The park was selected by RA’s Parks & Recreation Advisory Committee for “full-facility enhancement” after multiple facilities were evaluated last year. The idea is to take a facility that has pieces of replacement work in the plans in the capital reserve study and, instead, doing comprehensive work to upgrade the facility all at once.
The Hook Road park was chosen by PRAC as a “pilot” project for the full-facility enhancement plan, said RA capital improvements director Garrett Skinner, because it has a number of amenities all in one place and hasn’t been substantially upgraded for more than 40 years.
“For the capital department, this is also a great pilot to really use and demonstrate all of the new policies and procedures we’re putting into place for project management, for communications, for engagement with not only these departments within the Association, but all of the committees and work groups as well,” he said.
Director Ray Wedell, who said he lived near the park for seven years, took exception to the plan to upgrade the facility. During an animated speech, he said it is “an excellent field as it sits” and “what Reston should represent.”
“For the life of me, I have no idea what you people are going to propose to change it,” he said. “[People who live near the park] are quite content with how it is right now.”
The plan as proposed by staff was to advertise a public information session for next month to determine what the community would like to see changed at the park. Concerns about parking and restroom facilities are among those floated in the plan. CEO Cate Fulkerson and Skinner, though, said the community would have the final say through its input on what — if anything — would be done.
“The capital department isn’t going into this project suggesting any solutions, any removal of anything or the addition of anything,” Skinner said. “The question will be up to the community: ‘Do you want anything at all and, if so, what?’ We can [then] determine going forward what that could look like.”
Hook Road Recreation Area has about $122,000 in as-is maintenance expenditures scheduled through 2020, Fulkerson said.
“We can stop [this proposal] now, it’s entirely up to you,” she said. “But according to the reserve study, I’m supposed to be doing stuff at this facility between 2016 and 2020.”
“I don’t know why we’re looking at 430 houses; it’s just going to dilute it,” he said while pointing at a map of the area. “There’s 12 houses right here [on Hook Road] and a few apartments and townhouses right along Fairway Drive. … None of these [other] people are going to care.”
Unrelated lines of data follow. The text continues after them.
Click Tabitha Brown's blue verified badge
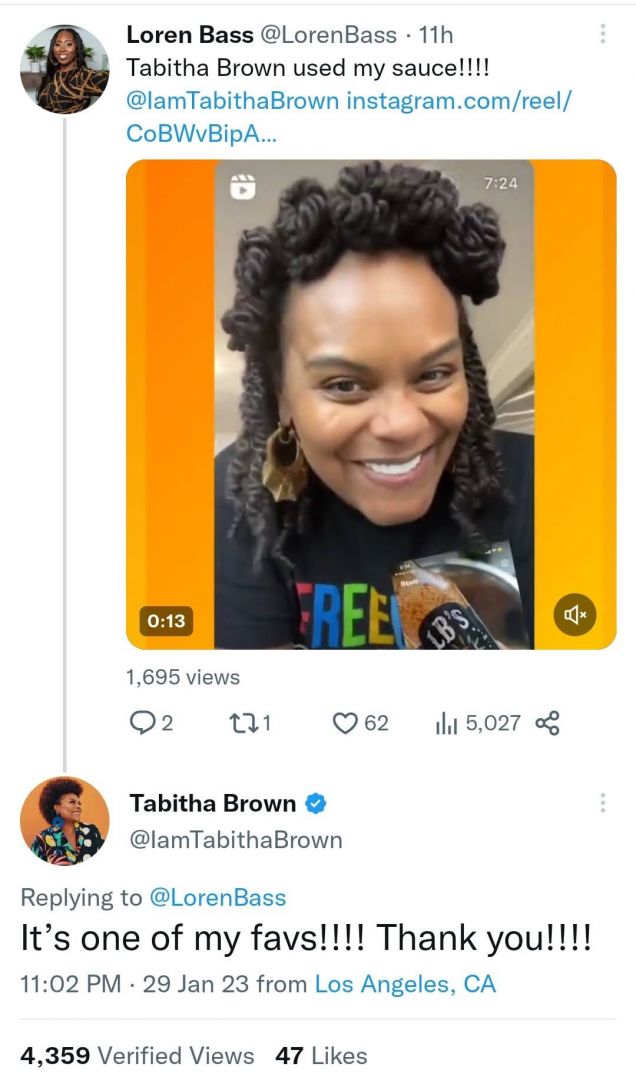Image resolution: width=636 pixels, height=1080 pixels. pyautogui.click(x=316, y=803)
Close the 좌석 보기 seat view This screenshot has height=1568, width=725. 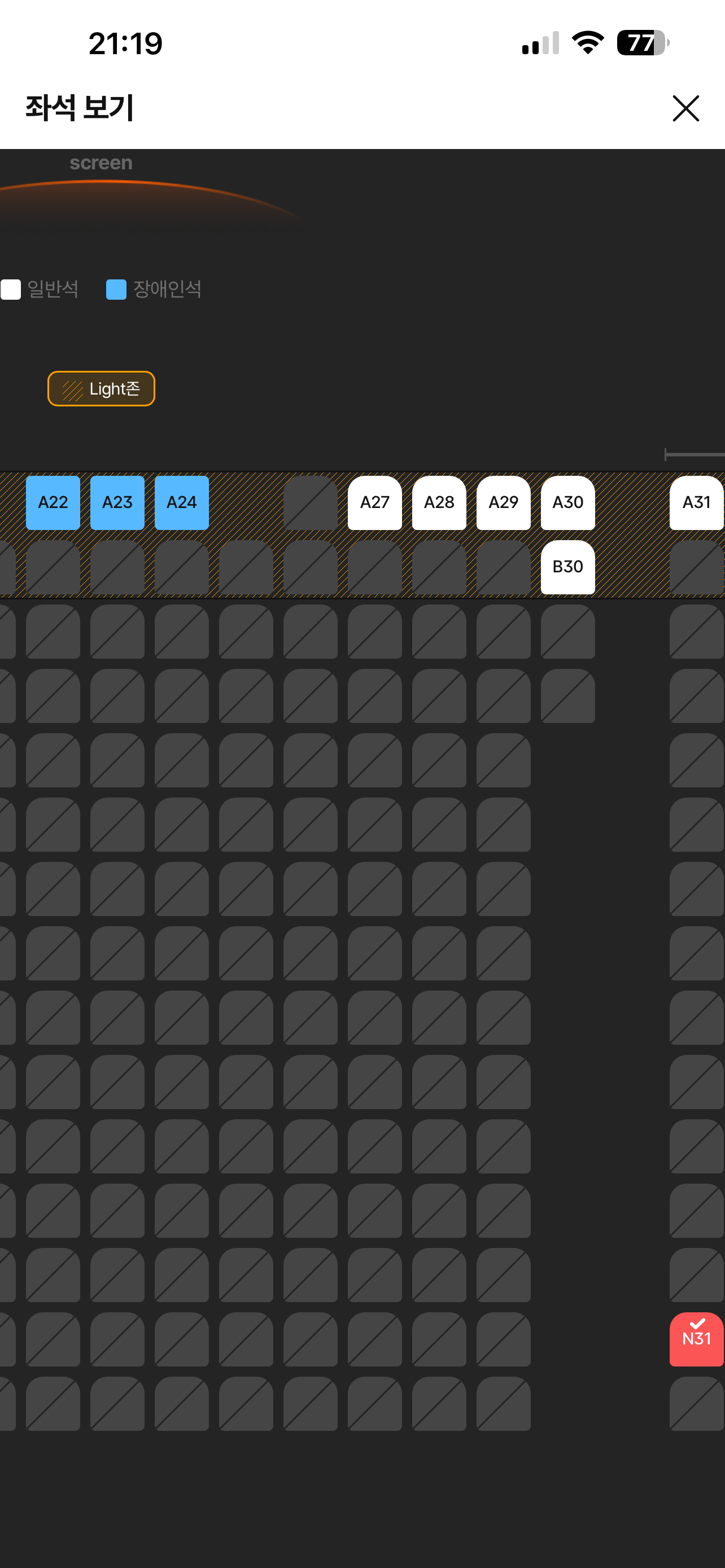point(685,108)
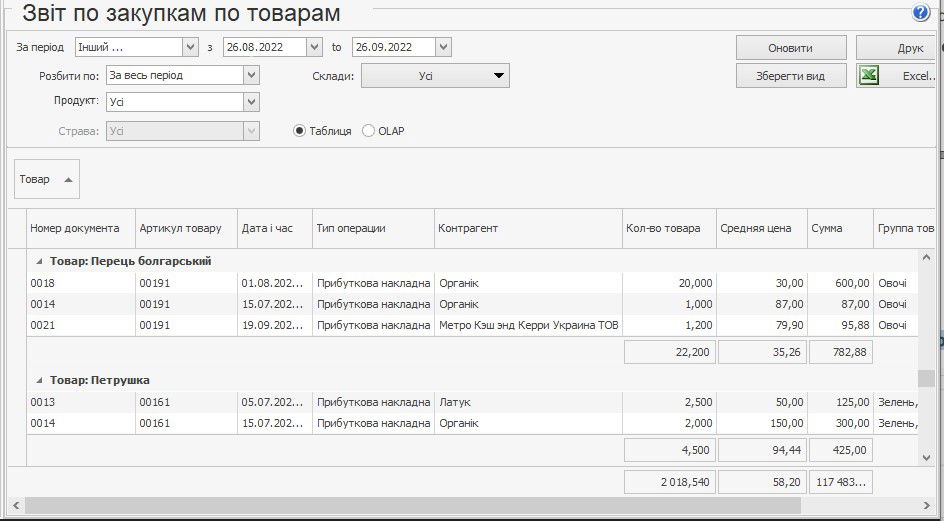This screenshot has width=944, height=521.
Task: Select the Таблиця radio button
Action: pos(299,131)
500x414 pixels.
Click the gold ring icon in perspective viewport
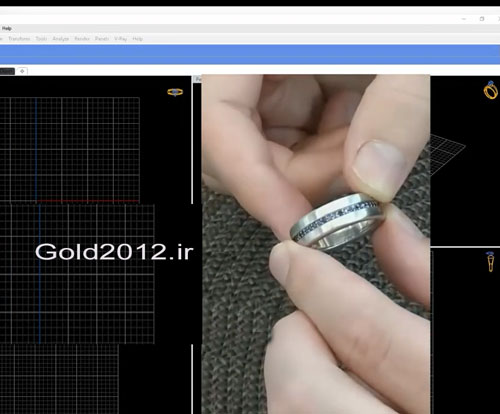[x=491, y=90]
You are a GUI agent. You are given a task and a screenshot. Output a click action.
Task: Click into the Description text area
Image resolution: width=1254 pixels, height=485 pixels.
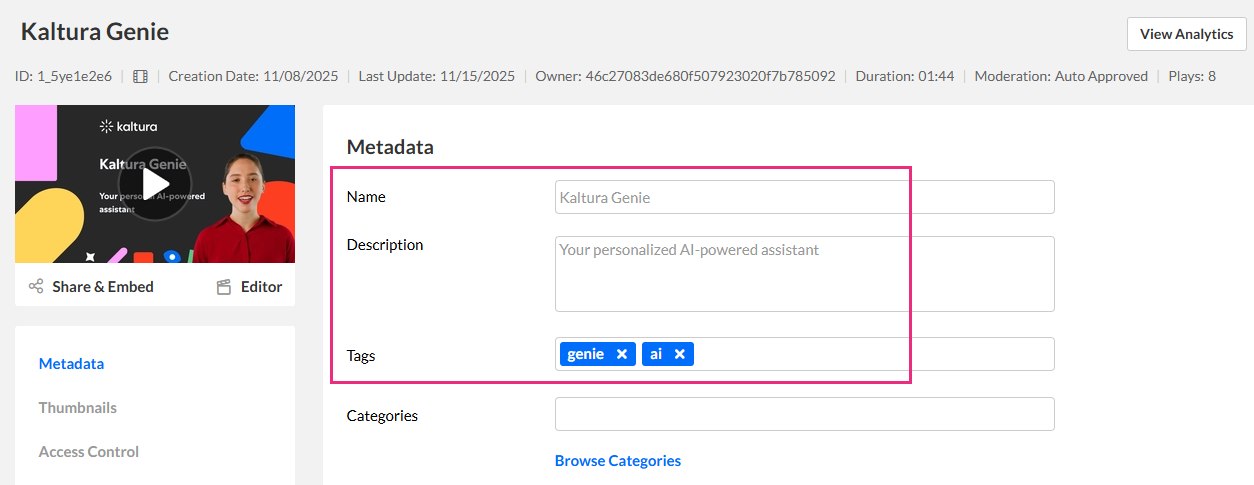804,274
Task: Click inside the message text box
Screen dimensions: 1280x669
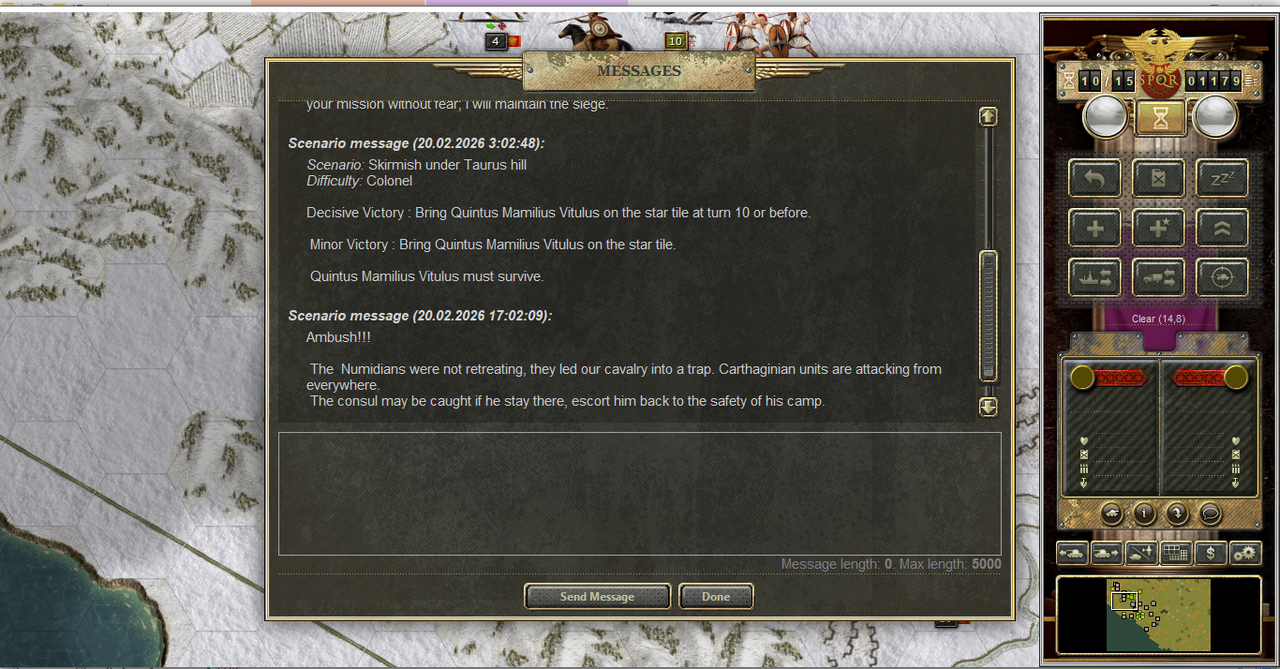Action: click(x=640, y=494)
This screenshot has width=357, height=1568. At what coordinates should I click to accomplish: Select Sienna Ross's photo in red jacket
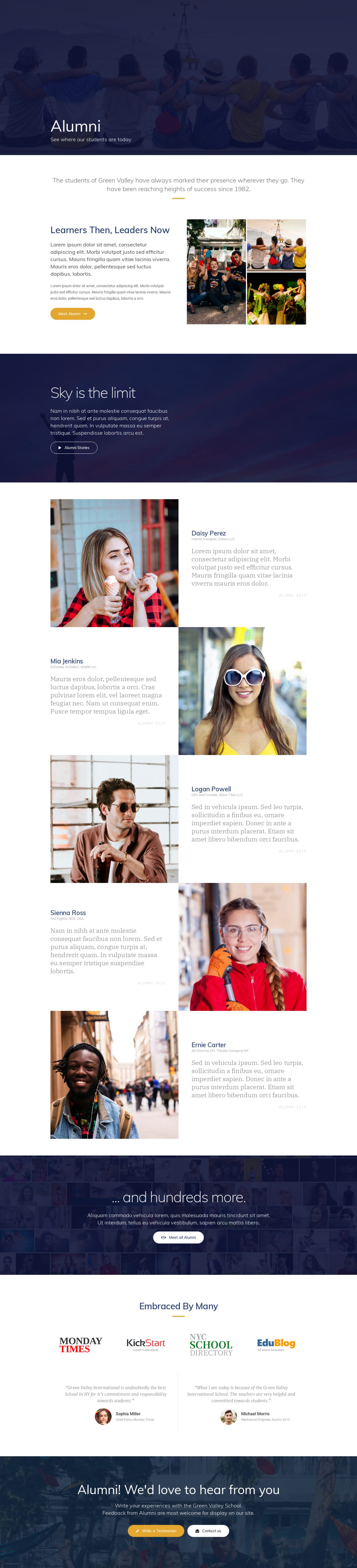pyautogui.click(x=243, y=947)
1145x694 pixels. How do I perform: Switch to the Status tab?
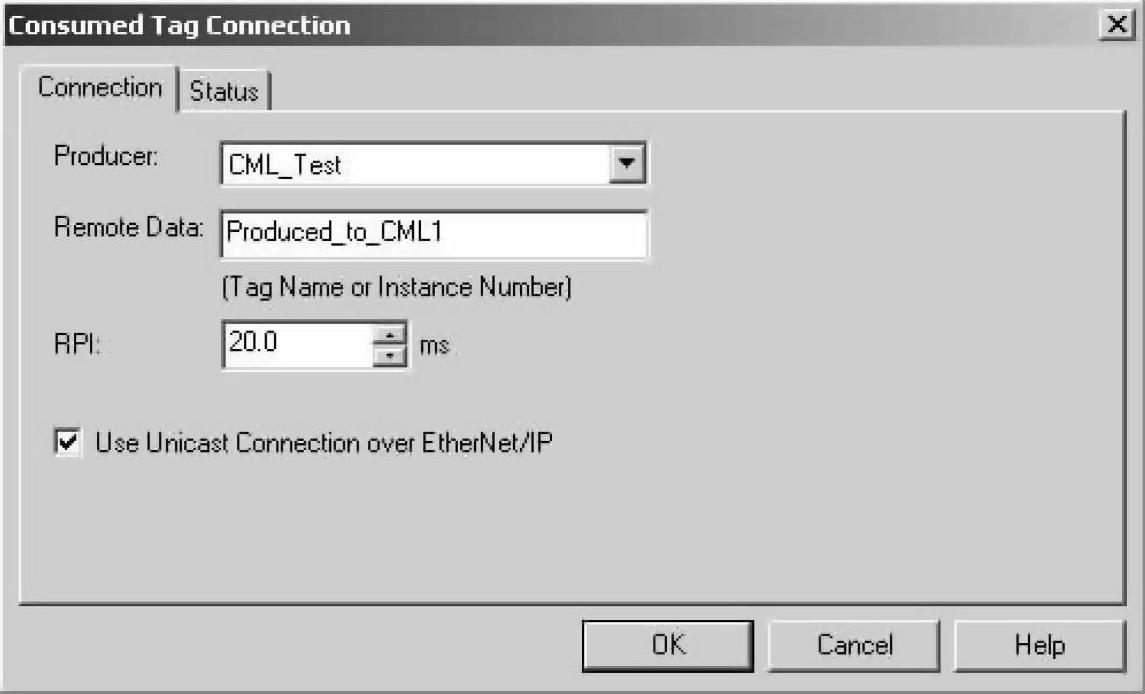coord(224,91)
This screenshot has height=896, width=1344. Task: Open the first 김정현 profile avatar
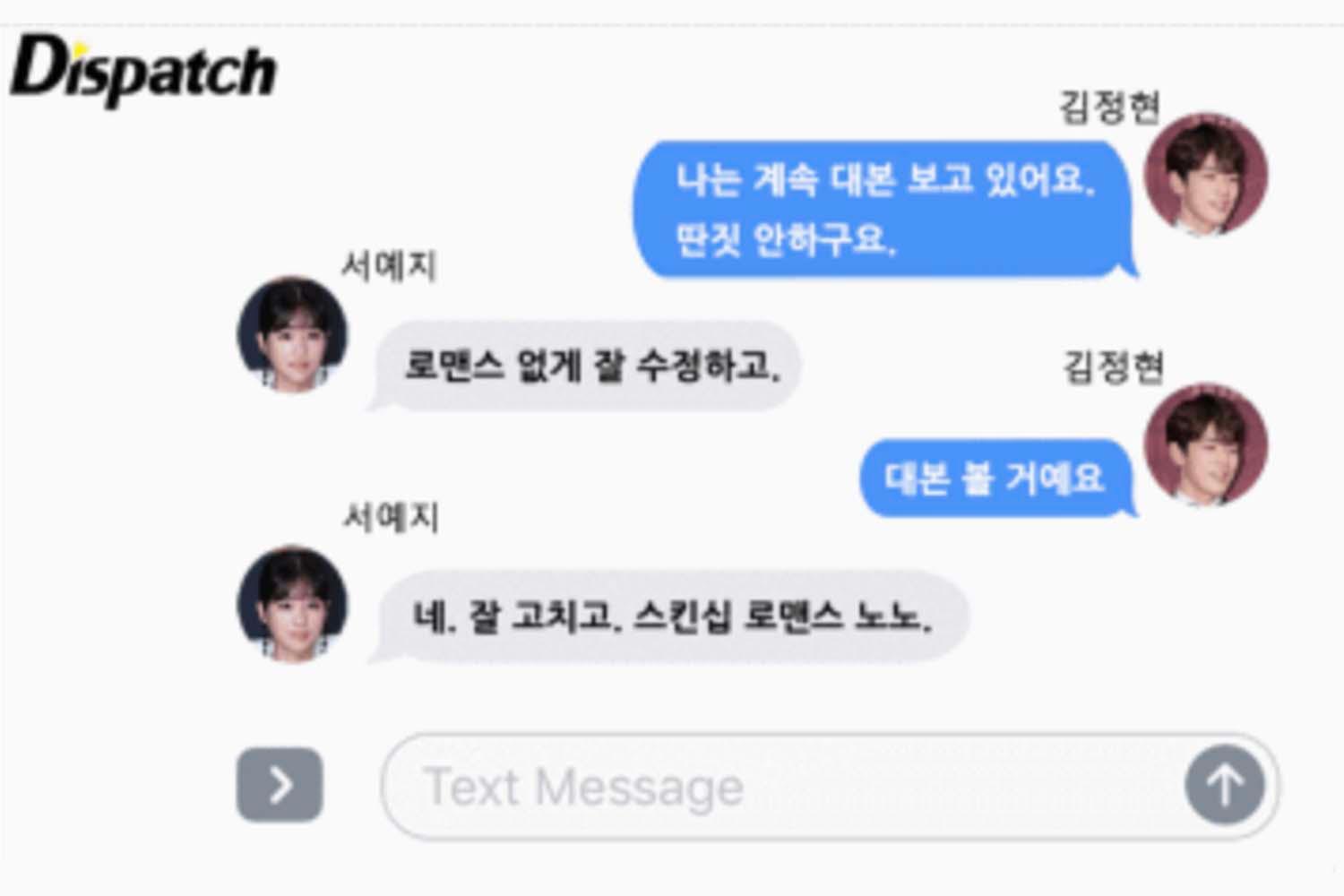pyautogui.click(x=1206, y=175)
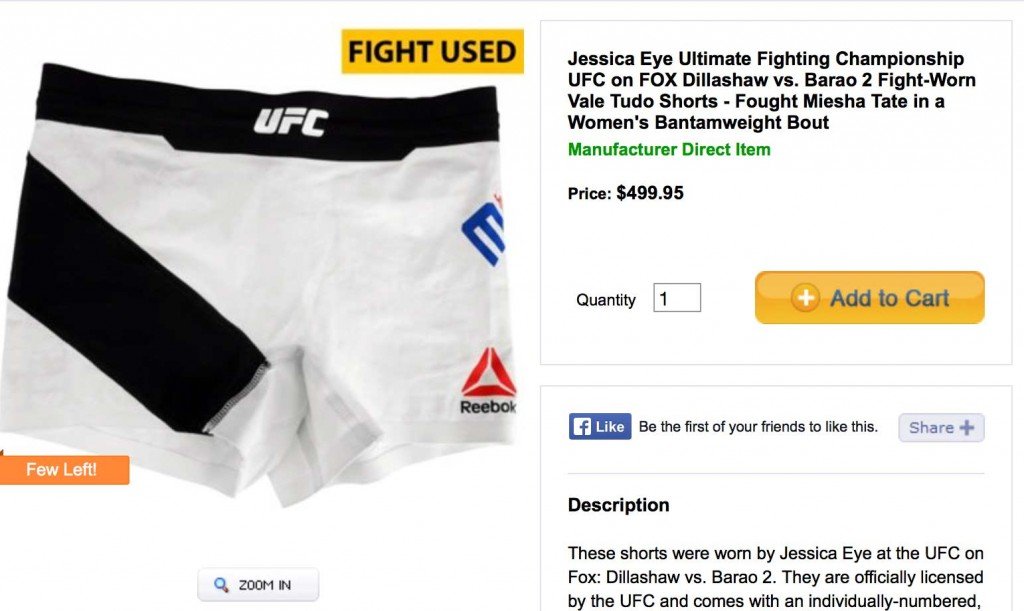Click the Reebok wordmark text on shorts
Viewport: 1024px width, 611px height.
[488, 407]
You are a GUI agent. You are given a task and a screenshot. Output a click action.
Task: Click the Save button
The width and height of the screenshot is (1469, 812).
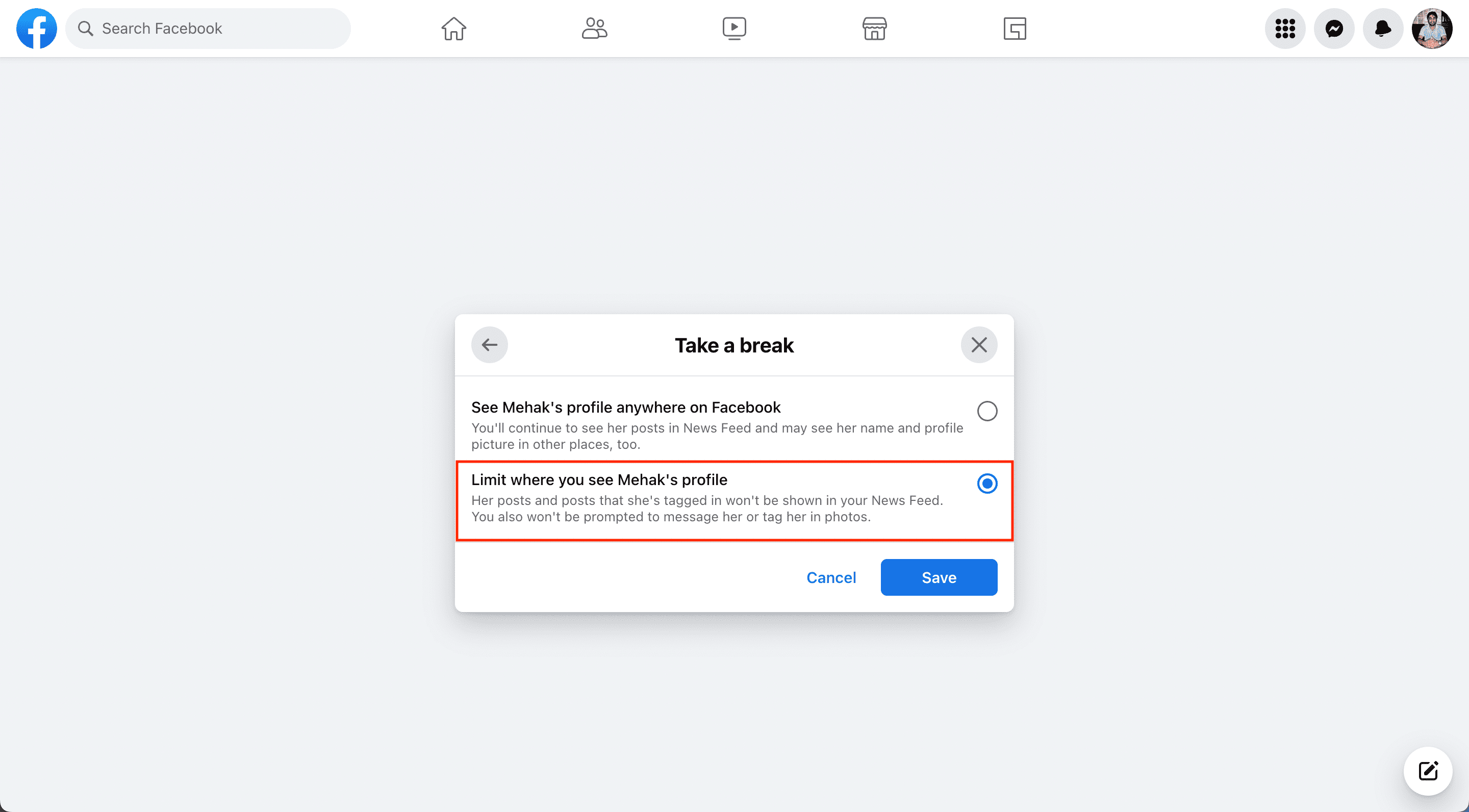coord(939,577)
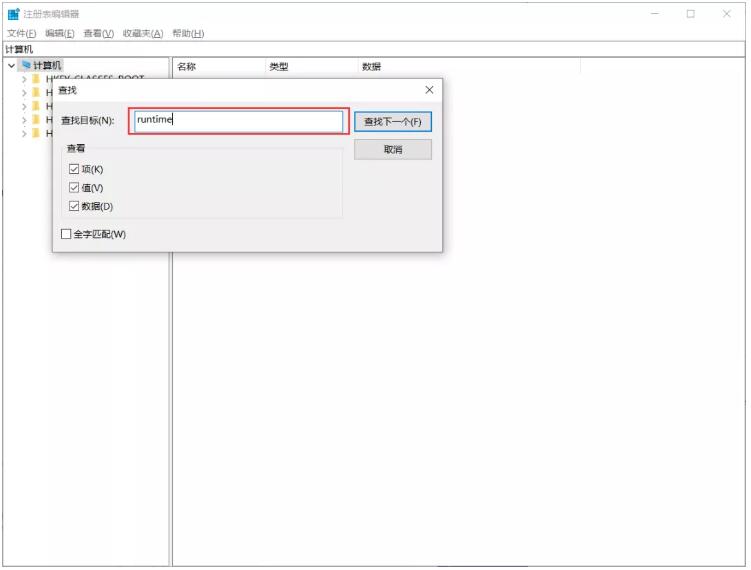Expand the bottom-most hive under 计算机
Image resolution: width=751 pixels, height=570 pixels.
[x=24, y=133]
Other directors including Sherri Hebert said a budget cap needs to be set on the project before it is brought before the community or any work group for input. She cited the Pony Barn project as reason her concern.
“I would just like to know what we think our ultimate budget is, and what we’re willing to spend,” Hebert said. “We don’t want the community coming in, kind of like the Pony Barn — we had $30,000 and now we’re at $300 [thousand]-something because the community was asked what they’d like to see without leveling expectations.”
Wedell, raising his voice at times, remained adamant that there is no need to upgrade the facility beyond regular maintenance.
“We don’t need this to be a huge study simply because it’s on the list of things to do,” he said. “I know I’m right about this. … We should be looking at ways to cut costs, not add costs.”
Ultimately, the board decided to take no action on the proposal. Fulkerson said she and staff would “regroup and figure out how to move forward.”